I have recently just started running, I am quite a big guy (fat and muscle) I weigh 105kg at 5ft 9.5 and 30 years old.

I started running 2 weeks ago. First run, decided to go all in and did 6 miles straight off the bat in the heat (UK), it took me 1:00:03 to run 6.35 miles before I had to stop and throw up, nearly collapsed etc... since then been doing 4 miles and 3 miles here and there.

Today I ran my longest, which was 8 miles in 1:06:46 averaging about 8:20 per mile. I would like to get this down to 6 minutes mile. How quickly could I get this down,? Does anyone have any plans? 8 min mile to 6 min? Ideally I would like to keep some size. Is it unreasonable to expect my mileage to get down from from 8:20 to 6 min in 3 months???? but still remain relatively big? Are there any 90kg-100kg+ guys who run 6 min miles?

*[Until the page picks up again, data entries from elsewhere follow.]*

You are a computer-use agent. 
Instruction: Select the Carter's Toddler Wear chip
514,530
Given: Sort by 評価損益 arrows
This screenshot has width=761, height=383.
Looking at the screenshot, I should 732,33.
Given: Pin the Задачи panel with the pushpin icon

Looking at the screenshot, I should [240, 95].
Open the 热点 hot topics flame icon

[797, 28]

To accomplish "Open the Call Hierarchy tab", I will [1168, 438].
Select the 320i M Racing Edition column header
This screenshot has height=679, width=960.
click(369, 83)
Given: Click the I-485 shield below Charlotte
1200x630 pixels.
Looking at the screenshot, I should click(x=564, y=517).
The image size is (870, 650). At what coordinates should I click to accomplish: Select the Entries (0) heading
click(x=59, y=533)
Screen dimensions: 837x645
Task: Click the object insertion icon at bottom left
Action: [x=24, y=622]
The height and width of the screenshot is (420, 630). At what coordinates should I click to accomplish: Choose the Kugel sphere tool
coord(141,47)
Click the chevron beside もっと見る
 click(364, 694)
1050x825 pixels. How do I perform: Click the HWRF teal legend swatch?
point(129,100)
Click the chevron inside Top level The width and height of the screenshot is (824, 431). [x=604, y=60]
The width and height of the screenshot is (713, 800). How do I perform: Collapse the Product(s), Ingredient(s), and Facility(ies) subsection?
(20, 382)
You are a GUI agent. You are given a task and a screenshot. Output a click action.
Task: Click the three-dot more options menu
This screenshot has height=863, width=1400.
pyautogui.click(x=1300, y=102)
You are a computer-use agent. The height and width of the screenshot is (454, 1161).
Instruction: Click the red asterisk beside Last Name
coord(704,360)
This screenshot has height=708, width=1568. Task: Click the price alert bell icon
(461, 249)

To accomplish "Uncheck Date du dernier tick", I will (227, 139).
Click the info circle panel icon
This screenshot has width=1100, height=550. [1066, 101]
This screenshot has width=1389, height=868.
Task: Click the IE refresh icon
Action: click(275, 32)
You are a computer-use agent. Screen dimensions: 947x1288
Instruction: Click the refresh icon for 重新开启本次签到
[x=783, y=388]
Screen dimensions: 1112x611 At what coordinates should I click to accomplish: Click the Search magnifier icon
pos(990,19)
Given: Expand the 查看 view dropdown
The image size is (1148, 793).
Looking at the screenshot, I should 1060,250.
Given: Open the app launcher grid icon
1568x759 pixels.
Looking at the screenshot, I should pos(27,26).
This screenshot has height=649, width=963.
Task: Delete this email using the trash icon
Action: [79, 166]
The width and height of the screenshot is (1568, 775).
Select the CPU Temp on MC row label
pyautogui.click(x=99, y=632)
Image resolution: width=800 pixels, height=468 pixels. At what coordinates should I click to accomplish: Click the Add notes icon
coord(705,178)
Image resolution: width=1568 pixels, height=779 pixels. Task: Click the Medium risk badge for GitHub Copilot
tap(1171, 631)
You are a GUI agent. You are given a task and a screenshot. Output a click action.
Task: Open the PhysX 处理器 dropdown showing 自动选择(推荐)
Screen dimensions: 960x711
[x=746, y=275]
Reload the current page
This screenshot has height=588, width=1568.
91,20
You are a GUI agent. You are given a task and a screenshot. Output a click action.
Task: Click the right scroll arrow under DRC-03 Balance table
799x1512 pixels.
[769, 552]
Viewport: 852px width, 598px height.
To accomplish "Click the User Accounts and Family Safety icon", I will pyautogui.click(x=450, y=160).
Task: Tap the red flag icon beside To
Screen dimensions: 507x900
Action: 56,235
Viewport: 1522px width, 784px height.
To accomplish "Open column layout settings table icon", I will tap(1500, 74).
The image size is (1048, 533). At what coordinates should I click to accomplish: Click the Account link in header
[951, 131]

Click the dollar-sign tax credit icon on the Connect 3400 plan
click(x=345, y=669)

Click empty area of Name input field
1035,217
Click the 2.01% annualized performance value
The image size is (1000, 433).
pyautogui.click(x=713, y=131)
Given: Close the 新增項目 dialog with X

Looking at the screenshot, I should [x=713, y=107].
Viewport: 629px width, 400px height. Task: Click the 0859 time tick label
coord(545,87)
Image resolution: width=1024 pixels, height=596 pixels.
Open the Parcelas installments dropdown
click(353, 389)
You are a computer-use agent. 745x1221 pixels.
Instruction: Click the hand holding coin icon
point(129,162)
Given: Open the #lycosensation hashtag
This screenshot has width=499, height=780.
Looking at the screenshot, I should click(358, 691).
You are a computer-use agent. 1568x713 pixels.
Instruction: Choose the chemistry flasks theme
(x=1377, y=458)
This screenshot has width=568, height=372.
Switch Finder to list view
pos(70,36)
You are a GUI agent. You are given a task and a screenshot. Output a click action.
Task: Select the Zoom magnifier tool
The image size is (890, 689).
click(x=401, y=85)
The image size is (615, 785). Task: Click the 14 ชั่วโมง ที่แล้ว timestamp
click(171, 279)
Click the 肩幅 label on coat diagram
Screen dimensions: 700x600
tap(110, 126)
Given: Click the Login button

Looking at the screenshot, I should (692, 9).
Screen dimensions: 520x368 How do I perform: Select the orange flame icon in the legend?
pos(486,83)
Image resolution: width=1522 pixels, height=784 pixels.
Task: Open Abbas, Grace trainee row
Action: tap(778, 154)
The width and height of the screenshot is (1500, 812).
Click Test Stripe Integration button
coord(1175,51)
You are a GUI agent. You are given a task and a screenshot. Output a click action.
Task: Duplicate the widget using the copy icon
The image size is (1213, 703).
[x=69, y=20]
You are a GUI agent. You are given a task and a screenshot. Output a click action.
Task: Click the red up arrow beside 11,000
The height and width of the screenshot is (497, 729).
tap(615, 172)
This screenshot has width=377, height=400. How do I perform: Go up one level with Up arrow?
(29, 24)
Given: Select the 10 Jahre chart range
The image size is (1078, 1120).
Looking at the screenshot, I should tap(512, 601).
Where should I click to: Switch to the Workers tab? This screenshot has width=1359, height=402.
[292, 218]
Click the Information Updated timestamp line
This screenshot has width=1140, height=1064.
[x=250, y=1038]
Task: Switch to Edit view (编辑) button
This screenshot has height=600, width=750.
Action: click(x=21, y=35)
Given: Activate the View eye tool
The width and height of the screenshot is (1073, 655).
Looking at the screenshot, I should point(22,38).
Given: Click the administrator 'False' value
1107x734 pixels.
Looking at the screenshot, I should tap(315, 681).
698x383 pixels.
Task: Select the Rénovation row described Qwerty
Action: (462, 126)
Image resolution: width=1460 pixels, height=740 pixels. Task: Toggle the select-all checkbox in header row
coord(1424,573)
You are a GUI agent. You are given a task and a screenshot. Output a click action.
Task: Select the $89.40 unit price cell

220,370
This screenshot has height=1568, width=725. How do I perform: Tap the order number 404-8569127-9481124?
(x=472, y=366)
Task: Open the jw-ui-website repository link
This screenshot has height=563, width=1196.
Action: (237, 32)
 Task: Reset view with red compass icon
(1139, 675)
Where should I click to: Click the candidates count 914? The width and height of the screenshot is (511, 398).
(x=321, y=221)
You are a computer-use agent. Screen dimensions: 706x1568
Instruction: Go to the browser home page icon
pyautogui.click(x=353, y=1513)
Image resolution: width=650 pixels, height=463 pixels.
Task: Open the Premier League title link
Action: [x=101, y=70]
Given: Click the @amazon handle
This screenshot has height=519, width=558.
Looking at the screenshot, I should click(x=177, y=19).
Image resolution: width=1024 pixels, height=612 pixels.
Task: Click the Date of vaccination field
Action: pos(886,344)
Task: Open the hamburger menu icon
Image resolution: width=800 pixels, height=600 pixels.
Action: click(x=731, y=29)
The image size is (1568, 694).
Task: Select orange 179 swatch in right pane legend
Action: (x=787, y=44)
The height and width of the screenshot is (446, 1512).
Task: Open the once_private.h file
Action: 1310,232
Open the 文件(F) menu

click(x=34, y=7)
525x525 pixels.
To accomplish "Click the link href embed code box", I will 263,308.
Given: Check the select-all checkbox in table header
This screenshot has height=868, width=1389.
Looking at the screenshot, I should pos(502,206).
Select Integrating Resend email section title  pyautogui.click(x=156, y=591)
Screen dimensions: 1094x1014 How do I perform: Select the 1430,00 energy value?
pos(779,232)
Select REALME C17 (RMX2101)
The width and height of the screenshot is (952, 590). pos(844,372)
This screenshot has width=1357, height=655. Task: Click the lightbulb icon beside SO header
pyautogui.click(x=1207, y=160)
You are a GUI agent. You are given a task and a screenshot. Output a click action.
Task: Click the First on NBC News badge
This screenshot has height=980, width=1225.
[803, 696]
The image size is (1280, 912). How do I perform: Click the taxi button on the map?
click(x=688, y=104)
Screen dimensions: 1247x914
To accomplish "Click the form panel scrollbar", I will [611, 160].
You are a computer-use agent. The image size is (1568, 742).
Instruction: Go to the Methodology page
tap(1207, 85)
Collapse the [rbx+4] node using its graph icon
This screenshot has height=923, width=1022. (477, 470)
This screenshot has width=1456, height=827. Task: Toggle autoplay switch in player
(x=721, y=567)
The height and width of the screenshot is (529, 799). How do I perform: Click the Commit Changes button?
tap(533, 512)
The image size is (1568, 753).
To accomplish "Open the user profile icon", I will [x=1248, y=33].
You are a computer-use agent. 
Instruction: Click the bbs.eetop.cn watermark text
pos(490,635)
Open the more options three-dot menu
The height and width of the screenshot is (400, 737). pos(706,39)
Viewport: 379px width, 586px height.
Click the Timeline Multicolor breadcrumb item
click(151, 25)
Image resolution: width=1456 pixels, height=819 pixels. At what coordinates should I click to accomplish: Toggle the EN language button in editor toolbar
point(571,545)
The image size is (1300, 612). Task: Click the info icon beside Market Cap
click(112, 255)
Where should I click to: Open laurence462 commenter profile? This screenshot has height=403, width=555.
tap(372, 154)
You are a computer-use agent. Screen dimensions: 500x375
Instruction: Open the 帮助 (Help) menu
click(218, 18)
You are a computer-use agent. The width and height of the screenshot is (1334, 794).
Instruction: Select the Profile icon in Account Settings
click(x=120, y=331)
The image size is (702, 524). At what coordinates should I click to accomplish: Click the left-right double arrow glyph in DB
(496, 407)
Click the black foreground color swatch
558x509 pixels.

Lastly, when i first ran I was out of breath and kept huffing and puffing, today I found it really strange that I ran my longest and fastest PB , I did not feel out of breath at all, but my legs were totally drained. I felt had my legs not given out I could of done more! Yet my legs are quite strong in terms of squats and leg press.. Any tips? Does anyone else get headaches after their run?


  • Sounds like your hitting it hard despite it being quite a new thing. Would slowing down and building up not be better in the long run?
  • RicFRicF ✭✭✭
    It's been done before.

    Peter Mayer of Canada was 18 stone @ 5' 10" and started running and dieting. After one year he was down to 12 stone and broke 60 minutes for ten miles.

    Eighteen months later weighing 10 stone 8, he won the Toronto Marathon in 2:12!

    It's power to weight ratio that's key. Heavily muscled and over weight to start with is a huge advantage. Just lose fat (some muscle will go too) and the times come tumbling down as a matter of course.

    No need to exert yourself at all really.
  • Why do you want to get to a 6 minute mile? 

    If you only want to run 1 mile in 6 minutes I think you may be able to do it in 3 months! But if you are looking to run a 10k at that pace in 3 month you have no chance. Train for a year, loose some weight and you may have a shot at it.
  • > @Listless said:
    > Sounds like your hitting it hard despite it being quite a new thing. Would slowing down and building up not be better in the long run?

    hmm i think it may be me being impatient. 8 miles again today slower time in 01:07!

    > @RicF said:
    > Wow thats awesome.. I am not expecting to win a marathon but definitely looking to make some great gains and lose weight!

    @bigballer69 I am joining the Army, I need to get my BMI down as I am considered obese (even though I can bang out 10 full extension strict slow pullups at my weight) and I really would like to impress at my assessment in September. The standard for my regiment is to run 2k in less than 11:15 which I can however I would like to impress and get run time to Para Standard which is 2k in less than 8:15..I have a aim to get loaded straight onto P-Company after my phase 2 training!

    my weekly mileage is about 12 miles per week, from what I understand the best way to improve running is time spent on the should i increase my mileage by 1 mile per week?

    This is the plan I have in my head -

    Mon - 8 mile run
    Tues - Leg Conditioning - 180 lateral banded squats, 60 running lunges, might start ankely mobility and knee mobility and hip mobility to warm up and basically might try to fit any conditioning exercises to help with running
    Wed - Rest
    Thurs - Run either Mile repeats or Hill Sprints -3-4 miles
    Sat-Gym Pullups Pressups situps etc..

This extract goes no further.